David: When we first started batting around the idea of Legends, you had a story in mind that ended up not being the story you ultimately wrote and drew…talk about that story and why you abandoned it.

Jeremy: Well I had this idea I called the legend of the fire mouse. It was sorta a mission impossible for a team of guardsmice. They were to save a village of mice from a force of weasels that had taken over. In the group of guardsmice two were to insinuate themselves amongst the captives. One to start unchaining them and a second to act as an oracle, telling of terrible things that would befall the weasels if they remained. Whipping them up into a great fearfulness and leading them out of the cave they were held up in.

Meanwhile the other three were outside creating the setting.
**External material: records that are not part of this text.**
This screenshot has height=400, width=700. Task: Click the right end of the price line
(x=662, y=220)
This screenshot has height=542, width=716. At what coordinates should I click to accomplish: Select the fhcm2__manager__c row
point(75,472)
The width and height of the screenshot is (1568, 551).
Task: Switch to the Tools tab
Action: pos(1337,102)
The leader of this team would be covered with a special bark, treated with a flammable concoction. When the weasels came out of the cave the team leader was set on fire and challenged the weasels. This is what the weasels had been warned about and they knew this supernatural mouse would be their destruction so they all fled.

I liked the story a lot. I pictured the first shot of the fire mouse coming out of a deer skull that had glowing eye sockets (due to captured fireflies). I really wanted to draw that. But when I was thinking it over, it just wasn't a Legend kinda story. There was nothing mythic behind it because it was really about cunning mice. I wanted something a bit more romantic.
David: Where did the inspiration for the final story come from? Were there specific elements you were including just to draw them?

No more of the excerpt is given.